About the Book:
Better Nate Than Ever meets The Parker Inheritance in this heartwarming mystery about finding your people and accepting others as they are.
Twelve-year-old Maren is sure theater camp isn’t for her. Theater camp is for loud, confident, artsy people: people like her older sister, Hadley—the last person Maren wants to think about—and her cinema-obsessed, nonbinary bunkmate, Theo. But when a prank goes wrong, Maren gets drawn into the hunt for a diamond ring that, legend has it, is linked to the camp’s namesake, Charlotte “Charlie” Goodman, a promising director in Blacklist Era Hollywood.
When Maren connects the clues to Shakespeare’s Twelfth Night, she and her new friends are off searching through lighting booths, orchestra pits and costume storages, discovering the trail and dodging camp counselors. But they’re not the only ones searching for the ring, and with the growing threat of camp closing forever, they’re almost out of time.

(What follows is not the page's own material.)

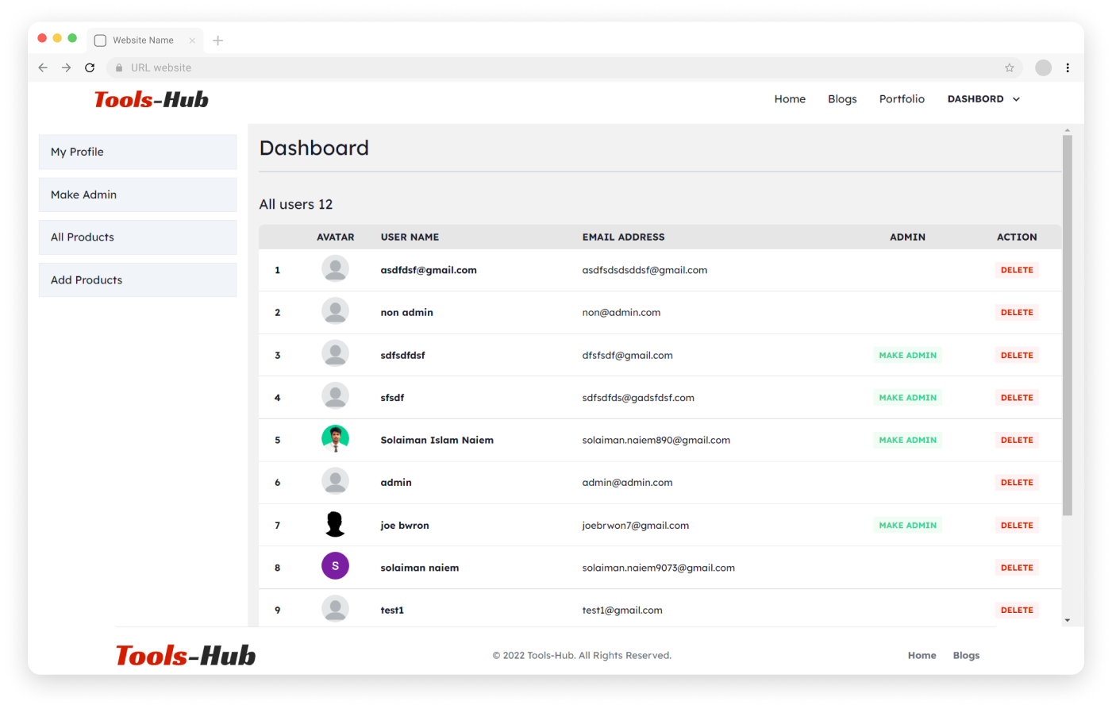Viewport: 1112px width, 709px height.
Task: Select All Products in sidebar
Action: tap(137, 237)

Maren’s sister is struggling with depression after her first year of college. Maren feels like a burden to everyone, but that doesn’t mean she really wants to spend the summer at her sister’s favorite summer camp. But, when she’s dropped off, she is dropped into a mystery maybe only she can solve – is there a ghost at camp? Is there someone out there trying to find a mysterious treasure that might save the camp from financial ruin?
As a theater kid myself, I thought this was a fun summer mystery that will keep kids entertained but won’t scare them too much. Listed as middle grade, I would definitely say it’s for older middle school kids. It deals a great deal with identity, gender fluidity, and finding who you are. I thought the main story of Maren, Theo, Graham and their goofy friendship and hunt for the treasure were great fun. Incorporating Charlie’s story provided a solid background for the camp, the treasure, and the real jewel of the story – finding and embracing who you really are.